Une autre méthode fréquemment utilisée est la confiscation de la carte d’identité. Le journaliste freelance et bloggeur Samir Boukhdir en a fait les frais. Au lendemain d’une interview qu’il avait accordée à la BBC, en octobre 2009, des policiers en civil l’ont kidnappé et lui ont volé tous ses papiers. L’ennui est que le journaliste freelance, déjà empêché d’activer une connexion internet à domicile, ne peut dès lors plus fréquenter les cybercafés, pour la simple raison que l’accès de ces établissements, en Tunisie, est soumis au dépôt d’une pièce d’identité auprès du gérant…
Tous des menteurs ?
À Beyrouth, après l’intervention de Yousef Ahmad sur la Tunisie, le Norvégien Carl Morten Iversen, secrétaire général de l’association Norsk pen, s’est levé pour insister sur la véracité des témoignages contenus dans le rapport du TMG : « Ne vous étonnez pas si quelqu’un va demander la parole dans cette salle pour dire que nous sommes tous des menteurs. Mais ne le croyez pas, ce rapport est sérieux»… Il ne pensait pas si bien dire, car un agent de l’ambassade de Tunis à Beyrouth ne tarda pas à s’emparer du micro pour déclarer qu’il n’avait jamais eu connaissance d’une obligation de soumettre une pièce d’identité dans les cybercafés de Tunisie ! Yousef Ahmad se fâcha : « Monsieur, soyez honnête. Peut-être ne faut-il pas tout le temps montrer patte blanche, mais seulement quand vous connaissez bien le gérant du cybercafé » ! C’est qu’en matière de mesure de la répression et de la censure, tout serait relatif (sic)…

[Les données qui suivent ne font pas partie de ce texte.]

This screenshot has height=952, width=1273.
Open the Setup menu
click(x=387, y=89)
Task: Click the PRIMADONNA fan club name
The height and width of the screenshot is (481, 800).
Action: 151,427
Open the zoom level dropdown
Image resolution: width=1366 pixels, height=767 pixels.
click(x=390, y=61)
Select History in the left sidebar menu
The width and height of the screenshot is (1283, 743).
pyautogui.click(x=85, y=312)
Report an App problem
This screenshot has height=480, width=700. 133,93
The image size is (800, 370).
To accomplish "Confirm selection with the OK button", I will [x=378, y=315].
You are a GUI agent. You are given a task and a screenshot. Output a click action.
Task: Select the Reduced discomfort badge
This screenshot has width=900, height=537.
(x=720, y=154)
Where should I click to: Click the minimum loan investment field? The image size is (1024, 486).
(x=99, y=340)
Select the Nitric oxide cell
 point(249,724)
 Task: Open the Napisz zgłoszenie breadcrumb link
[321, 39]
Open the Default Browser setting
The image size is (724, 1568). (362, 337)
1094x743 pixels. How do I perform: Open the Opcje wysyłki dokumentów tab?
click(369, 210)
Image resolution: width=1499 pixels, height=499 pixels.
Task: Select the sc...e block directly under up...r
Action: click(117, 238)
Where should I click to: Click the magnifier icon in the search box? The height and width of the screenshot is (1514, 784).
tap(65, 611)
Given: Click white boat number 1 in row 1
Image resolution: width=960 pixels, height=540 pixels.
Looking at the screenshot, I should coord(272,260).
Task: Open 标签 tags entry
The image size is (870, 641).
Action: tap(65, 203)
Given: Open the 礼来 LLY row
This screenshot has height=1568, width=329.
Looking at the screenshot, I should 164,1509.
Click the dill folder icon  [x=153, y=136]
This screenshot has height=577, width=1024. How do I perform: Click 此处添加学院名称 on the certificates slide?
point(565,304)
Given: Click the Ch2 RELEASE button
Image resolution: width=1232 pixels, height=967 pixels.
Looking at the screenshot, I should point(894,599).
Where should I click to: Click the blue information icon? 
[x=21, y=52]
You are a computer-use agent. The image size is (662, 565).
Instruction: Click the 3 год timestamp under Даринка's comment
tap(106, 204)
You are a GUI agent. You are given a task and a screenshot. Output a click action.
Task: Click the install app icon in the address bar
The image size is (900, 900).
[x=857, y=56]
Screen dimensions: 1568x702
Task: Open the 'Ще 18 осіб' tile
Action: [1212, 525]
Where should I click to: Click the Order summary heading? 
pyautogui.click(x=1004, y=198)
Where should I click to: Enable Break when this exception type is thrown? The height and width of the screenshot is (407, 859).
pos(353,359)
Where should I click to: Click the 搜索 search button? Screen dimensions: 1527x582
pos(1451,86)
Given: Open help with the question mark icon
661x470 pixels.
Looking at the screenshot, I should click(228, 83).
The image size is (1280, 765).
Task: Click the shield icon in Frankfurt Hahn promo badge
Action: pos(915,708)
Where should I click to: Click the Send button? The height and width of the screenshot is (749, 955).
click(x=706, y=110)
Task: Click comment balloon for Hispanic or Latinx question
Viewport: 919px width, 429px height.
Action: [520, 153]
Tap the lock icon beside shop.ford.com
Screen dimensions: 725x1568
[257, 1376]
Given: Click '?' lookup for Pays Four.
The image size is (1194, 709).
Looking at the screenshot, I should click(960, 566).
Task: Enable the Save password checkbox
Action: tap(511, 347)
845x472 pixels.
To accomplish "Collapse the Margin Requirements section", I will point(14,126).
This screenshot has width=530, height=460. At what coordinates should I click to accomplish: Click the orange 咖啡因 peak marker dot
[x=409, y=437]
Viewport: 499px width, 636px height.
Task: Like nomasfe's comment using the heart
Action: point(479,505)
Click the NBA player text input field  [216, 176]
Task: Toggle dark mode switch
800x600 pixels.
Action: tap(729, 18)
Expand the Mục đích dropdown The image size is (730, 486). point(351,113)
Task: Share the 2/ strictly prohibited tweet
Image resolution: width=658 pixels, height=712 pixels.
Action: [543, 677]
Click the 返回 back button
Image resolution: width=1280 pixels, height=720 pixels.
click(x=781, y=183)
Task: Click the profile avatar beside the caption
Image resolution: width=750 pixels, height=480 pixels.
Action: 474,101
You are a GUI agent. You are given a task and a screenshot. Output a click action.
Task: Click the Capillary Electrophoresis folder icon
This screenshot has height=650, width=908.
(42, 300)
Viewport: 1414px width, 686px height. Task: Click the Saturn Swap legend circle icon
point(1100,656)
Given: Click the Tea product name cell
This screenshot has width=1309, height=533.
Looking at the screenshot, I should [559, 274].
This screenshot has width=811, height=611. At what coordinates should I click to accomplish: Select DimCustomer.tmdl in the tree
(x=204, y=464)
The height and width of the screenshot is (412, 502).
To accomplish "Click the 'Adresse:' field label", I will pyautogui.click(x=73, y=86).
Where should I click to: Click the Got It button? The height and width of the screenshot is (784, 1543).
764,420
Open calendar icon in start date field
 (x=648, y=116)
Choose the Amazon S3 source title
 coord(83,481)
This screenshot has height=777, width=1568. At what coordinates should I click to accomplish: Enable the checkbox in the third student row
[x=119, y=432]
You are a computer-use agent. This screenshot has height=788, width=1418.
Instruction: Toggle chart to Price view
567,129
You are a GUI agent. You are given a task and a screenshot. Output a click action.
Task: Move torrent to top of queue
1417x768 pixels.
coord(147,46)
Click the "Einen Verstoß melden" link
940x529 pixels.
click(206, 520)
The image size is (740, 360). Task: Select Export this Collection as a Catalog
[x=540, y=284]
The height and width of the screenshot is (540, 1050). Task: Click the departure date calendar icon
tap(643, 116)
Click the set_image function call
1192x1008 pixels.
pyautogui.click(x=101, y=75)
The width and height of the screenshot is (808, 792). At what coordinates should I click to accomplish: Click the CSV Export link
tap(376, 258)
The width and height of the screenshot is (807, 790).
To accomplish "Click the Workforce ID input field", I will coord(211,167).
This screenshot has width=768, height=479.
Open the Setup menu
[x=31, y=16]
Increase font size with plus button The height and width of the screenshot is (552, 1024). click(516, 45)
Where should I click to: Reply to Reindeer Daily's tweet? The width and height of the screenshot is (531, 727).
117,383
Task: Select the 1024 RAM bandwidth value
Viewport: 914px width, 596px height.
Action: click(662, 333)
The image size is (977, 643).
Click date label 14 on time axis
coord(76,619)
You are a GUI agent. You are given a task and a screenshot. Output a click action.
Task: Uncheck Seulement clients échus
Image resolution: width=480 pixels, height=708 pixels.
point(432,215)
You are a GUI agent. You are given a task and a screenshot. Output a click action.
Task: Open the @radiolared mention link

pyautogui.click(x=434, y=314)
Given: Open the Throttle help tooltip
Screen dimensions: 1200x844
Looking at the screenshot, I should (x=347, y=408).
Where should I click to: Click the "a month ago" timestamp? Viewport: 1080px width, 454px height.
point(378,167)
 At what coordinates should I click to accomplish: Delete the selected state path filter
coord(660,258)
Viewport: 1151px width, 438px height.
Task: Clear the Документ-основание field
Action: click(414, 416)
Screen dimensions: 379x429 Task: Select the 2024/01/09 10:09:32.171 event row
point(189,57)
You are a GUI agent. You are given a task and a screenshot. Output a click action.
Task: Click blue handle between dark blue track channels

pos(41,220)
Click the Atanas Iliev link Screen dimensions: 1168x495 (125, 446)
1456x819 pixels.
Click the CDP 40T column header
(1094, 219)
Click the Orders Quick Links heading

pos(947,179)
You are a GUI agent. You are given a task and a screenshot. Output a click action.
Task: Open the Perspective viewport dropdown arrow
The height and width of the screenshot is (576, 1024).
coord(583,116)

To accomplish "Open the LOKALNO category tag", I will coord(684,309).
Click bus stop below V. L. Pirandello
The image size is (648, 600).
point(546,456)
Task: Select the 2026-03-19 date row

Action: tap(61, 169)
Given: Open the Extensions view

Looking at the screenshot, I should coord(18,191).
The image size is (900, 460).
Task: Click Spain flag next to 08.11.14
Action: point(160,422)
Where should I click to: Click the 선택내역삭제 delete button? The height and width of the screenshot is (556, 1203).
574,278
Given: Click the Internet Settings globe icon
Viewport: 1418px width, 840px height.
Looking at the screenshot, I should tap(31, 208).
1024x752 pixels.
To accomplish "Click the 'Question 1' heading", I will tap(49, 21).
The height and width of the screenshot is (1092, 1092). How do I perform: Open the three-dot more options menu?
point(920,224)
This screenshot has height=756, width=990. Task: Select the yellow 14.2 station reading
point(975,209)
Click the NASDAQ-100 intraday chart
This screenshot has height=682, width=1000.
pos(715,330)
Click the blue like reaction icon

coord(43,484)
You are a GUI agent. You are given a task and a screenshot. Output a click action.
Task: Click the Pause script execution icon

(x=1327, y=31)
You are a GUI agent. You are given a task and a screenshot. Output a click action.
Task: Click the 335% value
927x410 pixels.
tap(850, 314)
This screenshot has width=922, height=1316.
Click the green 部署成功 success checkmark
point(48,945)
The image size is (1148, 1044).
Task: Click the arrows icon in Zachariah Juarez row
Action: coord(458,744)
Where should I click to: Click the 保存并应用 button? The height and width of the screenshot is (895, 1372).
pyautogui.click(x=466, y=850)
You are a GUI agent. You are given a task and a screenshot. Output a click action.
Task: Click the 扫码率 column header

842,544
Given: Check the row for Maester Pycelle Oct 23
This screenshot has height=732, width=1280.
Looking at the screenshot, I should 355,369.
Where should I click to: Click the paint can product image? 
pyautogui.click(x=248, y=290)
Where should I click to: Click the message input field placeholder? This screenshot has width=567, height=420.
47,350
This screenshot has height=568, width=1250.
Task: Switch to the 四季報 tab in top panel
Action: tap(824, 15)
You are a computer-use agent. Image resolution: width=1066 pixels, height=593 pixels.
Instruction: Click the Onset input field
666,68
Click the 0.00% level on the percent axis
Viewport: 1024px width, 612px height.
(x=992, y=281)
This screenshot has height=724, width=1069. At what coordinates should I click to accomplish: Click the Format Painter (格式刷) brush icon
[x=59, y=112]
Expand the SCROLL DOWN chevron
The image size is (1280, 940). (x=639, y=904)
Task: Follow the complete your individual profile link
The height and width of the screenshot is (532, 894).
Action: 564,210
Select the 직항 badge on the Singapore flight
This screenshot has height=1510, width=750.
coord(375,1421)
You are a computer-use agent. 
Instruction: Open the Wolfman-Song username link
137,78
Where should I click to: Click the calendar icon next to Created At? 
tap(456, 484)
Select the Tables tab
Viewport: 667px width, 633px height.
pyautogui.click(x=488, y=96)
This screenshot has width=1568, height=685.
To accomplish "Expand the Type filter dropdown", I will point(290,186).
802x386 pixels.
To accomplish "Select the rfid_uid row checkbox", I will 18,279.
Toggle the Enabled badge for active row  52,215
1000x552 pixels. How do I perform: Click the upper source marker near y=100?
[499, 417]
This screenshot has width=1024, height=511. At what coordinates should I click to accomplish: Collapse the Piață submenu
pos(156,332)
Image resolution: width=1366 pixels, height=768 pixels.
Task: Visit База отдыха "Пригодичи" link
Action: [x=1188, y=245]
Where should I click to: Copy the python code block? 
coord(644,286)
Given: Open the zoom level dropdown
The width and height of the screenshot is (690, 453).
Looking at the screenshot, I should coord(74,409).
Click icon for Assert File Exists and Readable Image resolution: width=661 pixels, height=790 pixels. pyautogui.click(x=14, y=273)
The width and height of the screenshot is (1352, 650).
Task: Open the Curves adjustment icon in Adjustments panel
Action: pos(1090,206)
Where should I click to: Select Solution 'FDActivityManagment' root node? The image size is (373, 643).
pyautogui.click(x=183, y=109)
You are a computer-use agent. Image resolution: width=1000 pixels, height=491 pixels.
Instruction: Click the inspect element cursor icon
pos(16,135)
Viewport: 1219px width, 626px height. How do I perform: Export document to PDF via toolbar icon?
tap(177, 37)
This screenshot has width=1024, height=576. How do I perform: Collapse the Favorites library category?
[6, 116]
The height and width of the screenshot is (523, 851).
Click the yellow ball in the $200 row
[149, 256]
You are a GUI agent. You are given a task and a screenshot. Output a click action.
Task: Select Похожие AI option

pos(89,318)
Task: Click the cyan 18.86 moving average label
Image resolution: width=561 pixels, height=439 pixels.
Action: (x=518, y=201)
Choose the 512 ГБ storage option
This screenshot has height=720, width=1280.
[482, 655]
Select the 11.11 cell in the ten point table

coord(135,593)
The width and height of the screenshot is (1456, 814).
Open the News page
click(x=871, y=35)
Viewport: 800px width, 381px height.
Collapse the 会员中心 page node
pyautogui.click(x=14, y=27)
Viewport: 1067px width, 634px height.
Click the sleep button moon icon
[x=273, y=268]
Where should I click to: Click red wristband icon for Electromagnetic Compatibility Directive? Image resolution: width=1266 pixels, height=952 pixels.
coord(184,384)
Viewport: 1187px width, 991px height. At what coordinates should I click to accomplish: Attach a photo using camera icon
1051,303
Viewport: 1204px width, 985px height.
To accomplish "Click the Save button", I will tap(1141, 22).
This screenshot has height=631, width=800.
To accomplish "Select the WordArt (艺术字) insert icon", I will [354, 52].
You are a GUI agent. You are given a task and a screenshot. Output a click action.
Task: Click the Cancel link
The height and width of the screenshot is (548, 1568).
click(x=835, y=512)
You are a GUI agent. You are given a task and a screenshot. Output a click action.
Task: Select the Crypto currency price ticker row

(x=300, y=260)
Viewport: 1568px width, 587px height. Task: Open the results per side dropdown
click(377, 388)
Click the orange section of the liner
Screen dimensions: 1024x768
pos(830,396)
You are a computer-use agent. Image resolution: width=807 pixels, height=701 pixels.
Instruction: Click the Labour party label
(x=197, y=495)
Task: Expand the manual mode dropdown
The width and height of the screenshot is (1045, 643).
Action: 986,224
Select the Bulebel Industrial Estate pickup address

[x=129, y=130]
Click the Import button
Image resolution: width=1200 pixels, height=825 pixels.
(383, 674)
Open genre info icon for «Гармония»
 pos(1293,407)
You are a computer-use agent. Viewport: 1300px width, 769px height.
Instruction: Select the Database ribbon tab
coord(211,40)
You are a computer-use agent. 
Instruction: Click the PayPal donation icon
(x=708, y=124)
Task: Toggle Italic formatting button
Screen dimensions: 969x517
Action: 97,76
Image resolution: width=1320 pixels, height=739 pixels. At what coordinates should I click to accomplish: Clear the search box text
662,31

- L’hisoire de cette publication est très bien relatée sur le lien suivant : www.emarrakech.info/La-folle-histoire-du-Journal_a33310.html.
- Aboubakr Jamai a expliqué comment son hebdomadaire a dû subir un boycott publicitaire des sociétés publiques et des grandes entreprises privées : « Nous avons perdu 80% de nos recettes publicitaires, les autorités ont tout fait pour nous acculer […] Nous étions désormais considérés comme un journal à problèmes pour les annonceurs ».
- « Behind the façade : how a politicised judiciary and administrative sanctions undermine tunisian human rights », report from the seventh TMG mission to Tunisia (6 juin 2010).